When faced with a discordant clinical result, we can double-check the sample name and type and communicate with physicians to obtain clinical information. Generally, several actions can be performed during the workup. A dilution study could be performed to check for a possible high-dose hook effect or interfering substances. Heterophile Ab-blocking reagents are commercially available and are commonly used to neutralize or inhibit heterophile Ab interference. Lastly, we can consider re-testing the same sample with a different assay because an alternative assay with different susceptibility or resistance to the heterophile Ab of patients can provide accurate results for physicians [5,9].

Antigenic cross-reactivity for CMV IgM may occur in reactive EBV VCA IgM specimens. Notably, one study reported that the Axsym CMV IgM assay (Abbott Ireland Diagnostics Ltd.) lacked specificity due to acute EBV infection [1]. Similarly, in our study, CMV IgM assays showed reactive responses in reactive samples for EBV VCA IgM, with reactive rates in the order of Architect, LIAISON XL, and VIDAS assays. In addition to EBV VCA IgM, Architect CMV IgM assay showed suspicious cross-reactivity for rubella IgM, rubella IgG, HAV IgM, HBc IgM, and Td IgM. According to Ohyama et al. [10], CMV IgM is a valuable diagnostic marker of congenital CMV infection (CMV IgM positivity rates of 84.4% and 0.7% for the disease and non-disease groups, respectively). However, serological cross-reactivity to CMV IgM may interfere with diagnosing other infectious diseases, and caution is warranted when interpreting the reactive results for CMV IgM [11].

In addition to the Architect CMV IgM in this study, Architect immunoassay reagents for rubella IgM and anti-HCV showed cross-reactivity with most highly reactive serum samples to other infectious Abs, which is, more than the upper limit of the analytical range or 10 times the cutoff value of each assay. Interestingly, only 32.7% (65/199) of the TORCH (Toxo, rubella virus, CMV, and HSV) IgM multi-positive results were consistent with those of the indirect immunofluorescence assays, indicating that cross-reactivity commonly causes false positives when screening IgM Abs [12]. Likewise, Architect rubella IgM showed cross-reactivity for reactive samples with HSV IgM in our study. The signal of reactive Architect anti-HCV was weak (1.42/1.40 S/CO; cutoff, 1.00) for the reactive serum with HAV IgG. Several studies have reported high false-positive rates for the Architect assay (Abbott GmbH) for diagnosing HCV infection, especially in samples with low S/CO [13,14].

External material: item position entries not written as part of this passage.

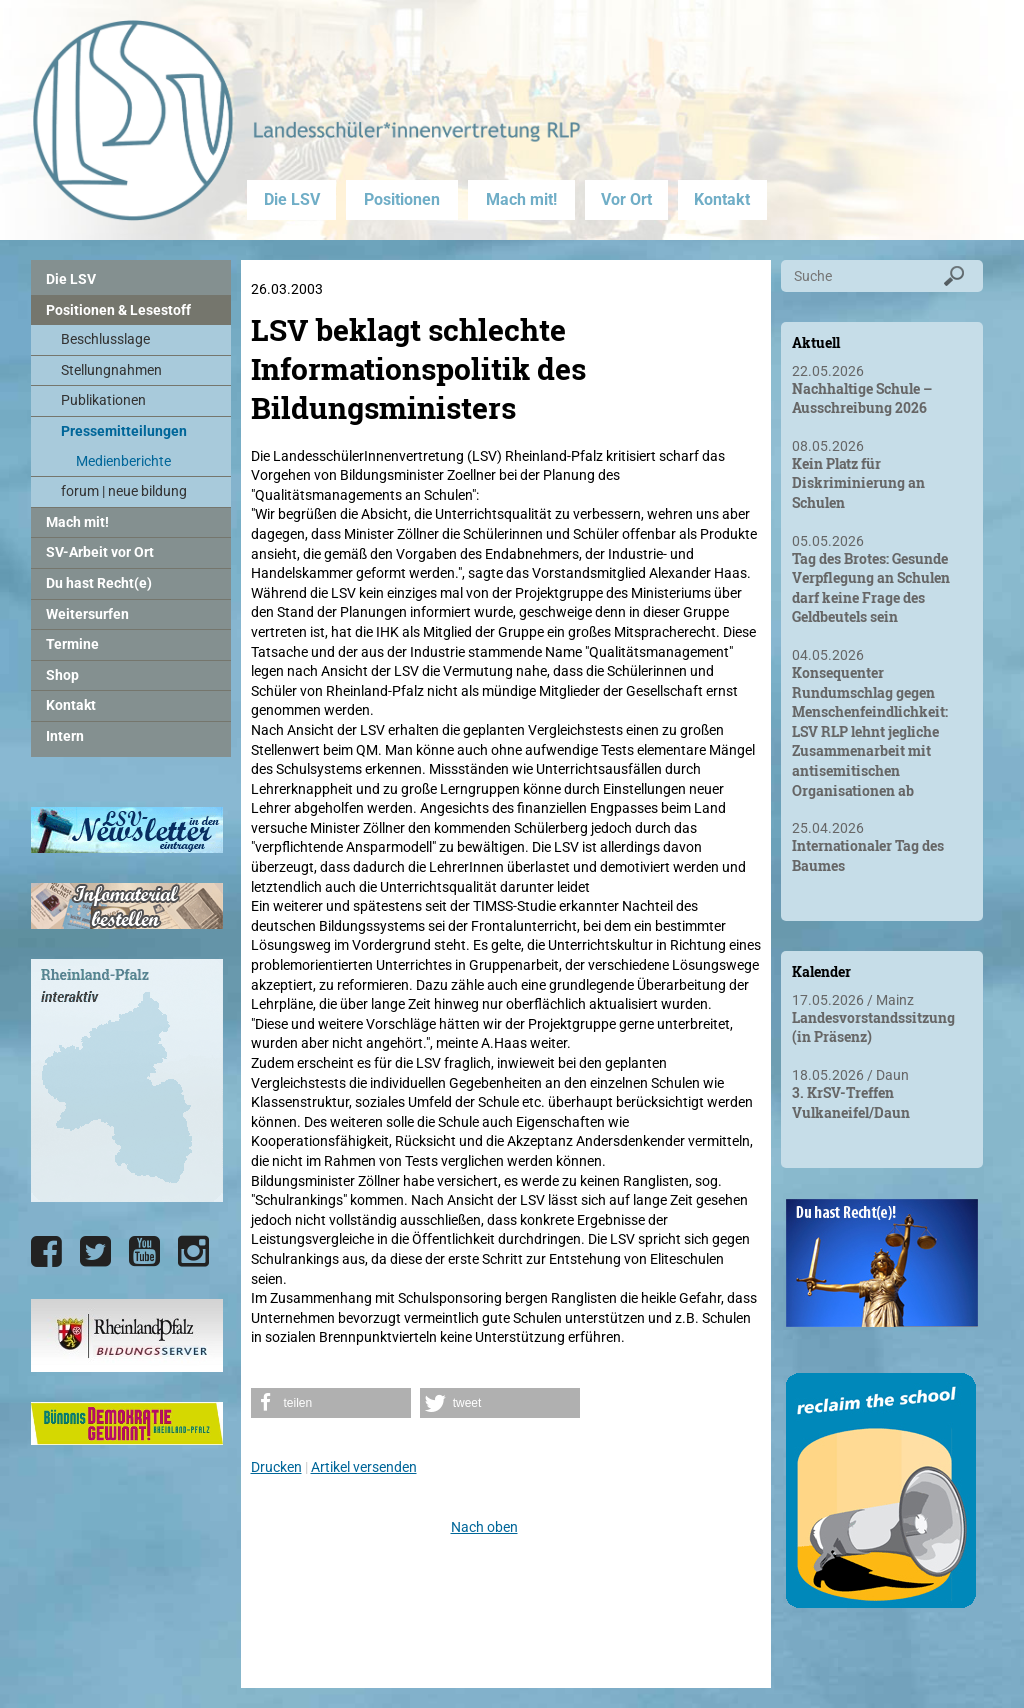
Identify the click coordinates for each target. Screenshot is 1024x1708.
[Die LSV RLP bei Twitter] (95, 1252)
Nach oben (484, 1527)
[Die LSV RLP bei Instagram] (193, 1252)
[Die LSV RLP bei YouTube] (144, 1252)
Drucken (276, 1467)
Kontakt (722, 199)
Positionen (402, 199)
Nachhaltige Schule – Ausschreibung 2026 (862, 398)
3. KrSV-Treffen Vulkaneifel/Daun (851, 1102)
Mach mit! (521, 199)
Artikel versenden (364, 1467)
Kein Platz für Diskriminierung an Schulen (858, 483)
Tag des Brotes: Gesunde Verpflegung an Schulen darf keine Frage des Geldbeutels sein (871, 588)
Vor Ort (626, 199)
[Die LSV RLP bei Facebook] (46, 1252)
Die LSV (292, 199)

This study has two main limitations. First, approximately 160 reactive serum samples were tested for other infectious diseases, although the aim was to investigate only the false-positive rate owing to sample and assay availability. Therefore, the possibility of false negatives was not considered. Second, we could not collect clinical information from the tested serum samples due to anonymization, and we did not perform gold-standard tests (such as PCR, western blot, and mass spectrometry) due to insufficient and inappropriate types of samples. Thus, it was impossible to precisely differentiate among the false-positive results, cross-reactivity or false positivity of the tested results, and superinfection of various pathogens. We could only suspect cross-reactivity of the test assays by referring to the supplemental test results.

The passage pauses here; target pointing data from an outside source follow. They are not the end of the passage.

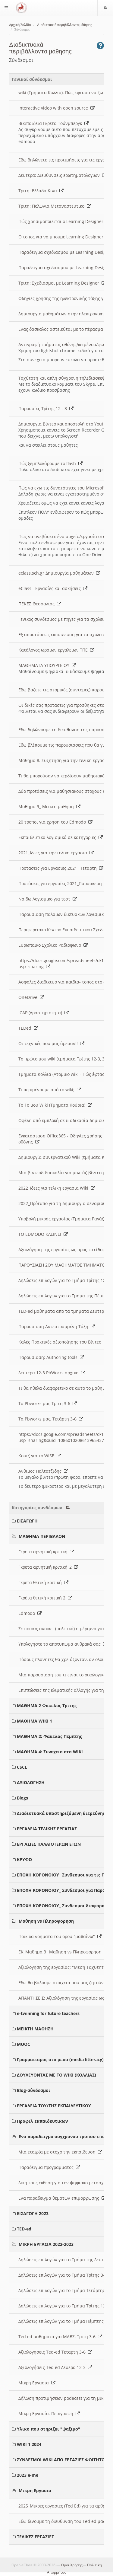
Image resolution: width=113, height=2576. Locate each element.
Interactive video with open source (56, 108)
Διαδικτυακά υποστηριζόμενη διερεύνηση (62, 1813)
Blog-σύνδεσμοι (33, 2090)
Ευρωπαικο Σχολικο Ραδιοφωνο (53, 945)
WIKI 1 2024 (29, 2444)
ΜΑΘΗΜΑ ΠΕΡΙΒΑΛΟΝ (42, 1536)
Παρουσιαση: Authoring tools (51, 1357)
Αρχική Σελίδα (20, 25)
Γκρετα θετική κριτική (43, 1582)
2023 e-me (27, 2475)
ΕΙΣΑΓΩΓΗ (27, 1521)
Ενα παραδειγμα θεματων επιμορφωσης (62, 2198)
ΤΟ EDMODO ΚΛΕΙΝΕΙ (43, 1234)
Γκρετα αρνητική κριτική (46, 1551)
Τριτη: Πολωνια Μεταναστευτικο (54, 206)
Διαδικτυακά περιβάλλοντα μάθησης (64, 25)
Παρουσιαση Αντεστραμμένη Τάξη (56, 1326)
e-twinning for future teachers (48, 2013)
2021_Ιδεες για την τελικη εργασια (56, 853)
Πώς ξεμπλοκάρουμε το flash (50, 463)
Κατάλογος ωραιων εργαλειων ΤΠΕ (56, 650)
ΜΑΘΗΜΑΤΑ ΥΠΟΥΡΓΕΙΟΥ (47, 665)
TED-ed (24, 2229)
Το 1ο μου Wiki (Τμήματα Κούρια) (55, 1105)
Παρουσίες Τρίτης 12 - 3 (46, 408)
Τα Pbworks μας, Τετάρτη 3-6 (50, 1419)
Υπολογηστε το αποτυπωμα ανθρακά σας (62, 1644)
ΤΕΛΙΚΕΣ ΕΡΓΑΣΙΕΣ (35, 2536)
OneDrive (31, 997)
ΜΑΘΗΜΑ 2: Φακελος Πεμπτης (49, 1736)
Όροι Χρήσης (72, 2565)
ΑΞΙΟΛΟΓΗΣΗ (31, 1782)
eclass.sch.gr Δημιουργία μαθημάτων (59, 573)
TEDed (28, 1028)
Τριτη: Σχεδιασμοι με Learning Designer (62, 283)
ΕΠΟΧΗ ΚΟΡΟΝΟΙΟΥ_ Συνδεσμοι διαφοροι (61, 1905)
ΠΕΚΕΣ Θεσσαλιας (39, 604)
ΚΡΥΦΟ (24, 1859)
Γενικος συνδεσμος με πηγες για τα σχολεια (65, 619)
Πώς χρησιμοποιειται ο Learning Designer (64, 221)
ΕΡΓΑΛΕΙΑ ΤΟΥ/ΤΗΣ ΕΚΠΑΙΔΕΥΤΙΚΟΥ (54, 2106)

In conclusion, there was good agreement among infectious Ab assays for diagnosing current infections with low false-positive rates, although some assays showed substantial cross-reactivity with pre-existing Abs against other infectious diseases. Therefore, if the test results for infectious Abs differ from the clinical findings, or if there is high reactivity to other infectious Abs, the results should be carefully interpreted because of the possibility of cross-reactivity. Similarly, for infectious diseases that are clinically difficult to differentiate, extensive screening for relevant infectious Abs is necessary.

This study was conducted with the support of the 2021 Academic Research Grant of the Korean Association for Quality Control of Clinical Examination (study no., 2021–19).